Show that (3, 1) as well as (2, – 2) are the solutions of the equation 3x – y = 8. Find two more solutions. How many solutions can we find?
The equation is 3x – y = 8
For (3, 1), x = 3 and y = 1
LHS = 3×3 – 1
= 9 – 1
= 8 = RHS
Since, RHS = LHS, therefore, (3, 1) is the solution of the equation 3x – y = 8.
For (2, – 2), x = 2 and y = – 2
LHS = 3×3 – 1
= 9 – 1
= 8 = RHS
Since, RHS = LHS, therefore, (2, – 2) is the solution of the equation 3x – y = 8.

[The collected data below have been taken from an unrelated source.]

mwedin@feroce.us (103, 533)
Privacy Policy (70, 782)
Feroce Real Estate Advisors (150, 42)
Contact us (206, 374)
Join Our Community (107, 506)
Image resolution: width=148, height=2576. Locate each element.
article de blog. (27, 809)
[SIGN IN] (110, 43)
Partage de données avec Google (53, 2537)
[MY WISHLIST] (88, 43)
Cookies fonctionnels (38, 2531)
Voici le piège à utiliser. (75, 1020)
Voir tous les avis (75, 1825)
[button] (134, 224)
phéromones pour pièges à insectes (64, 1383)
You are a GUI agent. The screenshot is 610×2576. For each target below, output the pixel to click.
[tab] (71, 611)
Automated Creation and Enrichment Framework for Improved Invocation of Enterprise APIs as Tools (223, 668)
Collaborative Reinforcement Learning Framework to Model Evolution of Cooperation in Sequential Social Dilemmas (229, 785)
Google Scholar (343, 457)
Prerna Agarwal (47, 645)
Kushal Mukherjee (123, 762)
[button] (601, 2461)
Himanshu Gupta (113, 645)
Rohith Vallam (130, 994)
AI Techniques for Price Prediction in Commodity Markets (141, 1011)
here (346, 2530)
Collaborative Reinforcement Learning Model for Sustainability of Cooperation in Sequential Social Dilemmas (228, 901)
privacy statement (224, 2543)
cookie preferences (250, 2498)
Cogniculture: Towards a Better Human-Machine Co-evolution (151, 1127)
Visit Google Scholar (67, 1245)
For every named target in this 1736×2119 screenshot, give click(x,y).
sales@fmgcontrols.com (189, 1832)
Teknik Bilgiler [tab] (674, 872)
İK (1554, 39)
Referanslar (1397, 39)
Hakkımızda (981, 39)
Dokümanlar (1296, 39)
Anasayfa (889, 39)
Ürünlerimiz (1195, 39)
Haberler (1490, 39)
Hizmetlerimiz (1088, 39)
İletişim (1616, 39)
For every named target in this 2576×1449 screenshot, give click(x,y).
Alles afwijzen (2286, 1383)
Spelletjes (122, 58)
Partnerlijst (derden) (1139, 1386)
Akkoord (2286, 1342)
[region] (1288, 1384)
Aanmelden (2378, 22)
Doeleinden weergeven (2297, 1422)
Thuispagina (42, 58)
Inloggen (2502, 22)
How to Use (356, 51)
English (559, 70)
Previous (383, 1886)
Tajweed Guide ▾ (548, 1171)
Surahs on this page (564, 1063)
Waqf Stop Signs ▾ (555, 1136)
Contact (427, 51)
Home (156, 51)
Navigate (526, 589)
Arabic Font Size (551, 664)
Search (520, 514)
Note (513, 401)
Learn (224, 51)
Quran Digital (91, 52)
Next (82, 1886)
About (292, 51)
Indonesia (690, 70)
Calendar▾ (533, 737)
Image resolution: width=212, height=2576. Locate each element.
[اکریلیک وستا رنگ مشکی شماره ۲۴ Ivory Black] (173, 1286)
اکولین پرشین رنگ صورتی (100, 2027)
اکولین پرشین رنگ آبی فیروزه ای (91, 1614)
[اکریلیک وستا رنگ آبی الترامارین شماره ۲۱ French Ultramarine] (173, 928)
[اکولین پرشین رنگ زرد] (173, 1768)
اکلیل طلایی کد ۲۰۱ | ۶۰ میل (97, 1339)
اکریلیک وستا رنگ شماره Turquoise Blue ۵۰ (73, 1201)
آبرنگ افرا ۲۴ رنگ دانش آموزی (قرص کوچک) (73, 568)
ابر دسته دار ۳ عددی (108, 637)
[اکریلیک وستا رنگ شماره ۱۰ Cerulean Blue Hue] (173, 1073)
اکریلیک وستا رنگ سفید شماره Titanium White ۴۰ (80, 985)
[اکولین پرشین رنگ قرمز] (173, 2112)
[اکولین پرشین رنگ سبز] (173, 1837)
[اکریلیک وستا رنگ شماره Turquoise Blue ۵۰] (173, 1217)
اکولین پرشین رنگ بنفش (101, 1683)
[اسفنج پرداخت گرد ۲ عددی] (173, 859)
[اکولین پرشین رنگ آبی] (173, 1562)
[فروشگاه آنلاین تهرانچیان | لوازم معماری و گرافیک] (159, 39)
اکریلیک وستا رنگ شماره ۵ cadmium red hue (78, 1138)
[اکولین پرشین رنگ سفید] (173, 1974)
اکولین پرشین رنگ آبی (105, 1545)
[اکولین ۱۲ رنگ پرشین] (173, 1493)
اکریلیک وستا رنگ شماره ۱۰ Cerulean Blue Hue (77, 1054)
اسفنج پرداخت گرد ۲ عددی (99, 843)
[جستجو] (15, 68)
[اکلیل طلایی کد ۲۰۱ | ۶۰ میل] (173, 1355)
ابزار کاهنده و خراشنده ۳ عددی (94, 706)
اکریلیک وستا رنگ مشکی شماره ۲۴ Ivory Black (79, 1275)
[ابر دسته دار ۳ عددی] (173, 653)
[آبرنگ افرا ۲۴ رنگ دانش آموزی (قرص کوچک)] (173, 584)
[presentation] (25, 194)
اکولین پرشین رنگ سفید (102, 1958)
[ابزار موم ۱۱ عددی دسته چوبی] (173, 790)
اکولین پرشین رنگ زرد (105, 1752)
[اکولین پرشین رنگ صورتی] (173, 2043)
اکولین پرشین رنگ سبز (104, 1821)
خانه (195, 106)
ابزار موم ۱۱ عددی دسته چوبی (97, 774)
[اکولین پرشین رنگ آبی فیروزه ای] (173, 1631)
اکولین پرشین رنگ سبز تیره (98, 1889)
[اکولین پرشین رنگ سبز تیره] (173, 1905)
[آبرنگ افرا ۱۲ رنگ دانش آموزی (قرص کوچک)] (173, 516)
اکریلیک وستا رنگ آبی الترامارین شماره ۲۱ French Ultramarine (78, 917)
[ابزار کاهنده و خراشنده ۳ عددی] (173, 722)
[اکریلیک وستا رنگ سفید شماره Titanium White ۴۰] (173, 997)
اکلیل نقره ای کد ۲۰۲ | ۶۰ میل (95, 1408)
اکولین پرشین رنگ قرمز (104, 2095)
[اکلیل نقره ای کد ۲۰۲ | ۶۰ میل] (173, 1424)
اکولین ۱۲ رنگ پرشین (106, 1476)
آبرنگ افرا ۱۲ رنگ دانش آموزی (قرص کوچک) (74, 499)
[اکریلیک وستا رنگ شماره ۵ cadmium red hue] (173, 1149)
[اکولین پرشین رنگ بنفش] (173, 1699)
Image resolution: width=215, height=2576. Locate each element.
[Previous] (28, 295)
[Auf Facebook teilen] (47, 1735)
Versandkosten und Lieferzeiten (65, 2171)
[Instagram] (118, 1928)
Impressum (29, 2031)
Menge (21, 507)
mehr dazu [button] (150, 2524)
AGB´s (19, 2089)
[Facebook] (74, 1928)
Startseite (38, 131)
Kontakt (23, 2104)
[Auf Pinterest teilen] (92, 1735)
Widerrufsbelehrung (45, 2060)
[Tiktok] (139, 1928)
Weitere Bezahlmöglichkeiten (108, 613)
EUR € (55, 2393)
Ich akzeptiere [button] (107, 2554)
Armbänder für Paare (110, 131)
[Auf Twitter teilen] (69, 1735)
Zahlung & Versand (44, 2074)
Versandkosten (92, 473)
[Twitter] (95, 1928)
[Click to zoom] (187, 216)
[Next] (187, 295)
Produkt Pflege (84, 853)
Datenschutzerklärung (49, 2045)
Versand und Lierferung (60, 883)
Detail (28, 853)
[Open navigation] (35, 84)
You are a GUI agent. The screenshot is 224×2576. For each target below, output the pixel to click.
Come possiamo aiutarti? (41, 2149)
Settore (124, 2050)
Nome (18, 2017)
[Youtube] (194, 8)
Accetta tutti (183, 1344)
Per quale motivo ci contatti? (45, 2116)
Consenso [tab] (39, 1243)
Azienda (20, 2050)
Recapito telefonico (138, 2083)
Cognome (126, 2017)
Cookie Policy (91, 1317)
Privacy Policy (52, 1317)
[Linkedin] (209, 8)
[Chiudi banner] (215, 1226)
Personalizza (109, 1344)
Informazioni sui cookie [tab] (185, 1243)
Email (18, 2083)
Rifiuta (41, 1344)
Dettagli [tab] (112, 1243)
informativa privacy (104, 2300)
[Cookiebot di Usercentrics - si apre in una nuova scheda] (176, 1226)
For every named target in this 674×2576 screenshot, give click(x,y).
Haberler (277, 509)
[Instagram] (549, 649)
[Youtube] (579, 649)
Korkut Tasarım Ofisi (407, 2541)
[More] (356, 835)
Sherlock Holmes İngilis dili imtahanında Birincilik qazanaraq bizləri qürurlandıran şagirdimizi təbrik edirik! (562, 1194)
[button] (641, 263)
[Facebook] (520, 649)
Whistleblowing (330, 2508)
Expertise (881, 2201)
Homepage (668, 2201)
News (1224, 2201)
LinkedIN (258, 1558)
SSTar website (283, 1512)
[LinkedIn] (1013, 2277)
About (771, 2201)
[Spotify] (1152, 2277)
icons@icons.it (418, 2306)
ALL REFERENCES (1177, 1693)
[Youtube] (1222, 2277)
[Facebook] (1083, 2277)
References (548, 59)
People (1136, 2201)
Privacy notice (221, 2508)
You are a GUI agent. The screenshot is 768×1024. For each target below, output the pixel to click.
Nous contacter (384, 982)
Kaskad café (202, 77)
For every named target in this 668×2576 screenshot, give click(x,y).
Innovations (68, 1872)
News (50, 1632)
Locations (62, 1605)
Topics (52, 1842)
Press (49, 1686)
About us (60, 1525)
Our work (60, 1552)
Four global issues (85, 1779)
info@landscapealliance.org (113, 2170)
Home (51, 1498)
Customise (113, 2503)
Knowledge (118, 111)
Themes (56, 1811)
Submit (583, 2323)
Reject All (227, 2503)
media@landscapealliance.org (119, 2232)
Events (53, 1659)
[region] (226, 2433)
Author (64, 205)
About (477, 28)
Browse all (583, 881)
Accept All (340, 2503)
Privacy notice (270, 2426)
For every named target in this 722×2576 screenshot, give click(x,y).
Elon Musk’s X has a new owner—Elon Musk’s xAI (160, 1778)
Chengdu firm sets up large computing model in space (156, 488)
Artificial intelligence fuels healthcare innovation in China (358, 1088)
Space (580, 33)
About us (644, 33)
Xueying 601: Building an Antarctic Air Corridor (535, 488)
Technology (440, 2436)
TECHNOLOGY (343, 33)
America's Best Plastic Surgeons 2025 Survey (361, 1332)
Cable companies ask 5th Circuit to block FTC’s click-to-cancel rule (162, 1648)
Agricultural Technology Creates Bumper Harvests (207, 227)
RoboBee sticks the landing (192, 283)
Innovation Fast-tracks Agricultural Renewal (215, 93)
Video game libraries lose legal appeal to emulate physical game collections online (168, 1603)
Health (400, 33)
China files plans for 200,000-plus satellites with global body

Hence, (3, 1) and (2, – 2) are the solutions of the equation 3x – y = 8.
Now to find two more solutions,
3x – y = 8
⇒ y = 3x – 8
Let x = 1, then, y = 3x – 8
⇒ y = 3×1 – 8
⇒ y = 3 – 8
⇒ y = – 5
Therefore, (1, – 5) is a solution of 3x – y = 8.
Let x = 4, then, y = 3x – 8
⇒ y = 3×4 – 8
⇒ y = 12 – 8
⇒ y = 4
Therefore, (4, 4) is a solution of 3x – y = 8.
Plotting the points we obtain the following graph,
The blue line in the graph is of the equation 3x – y = 8.
From the graph, it is clear that it has infinitely many solutions.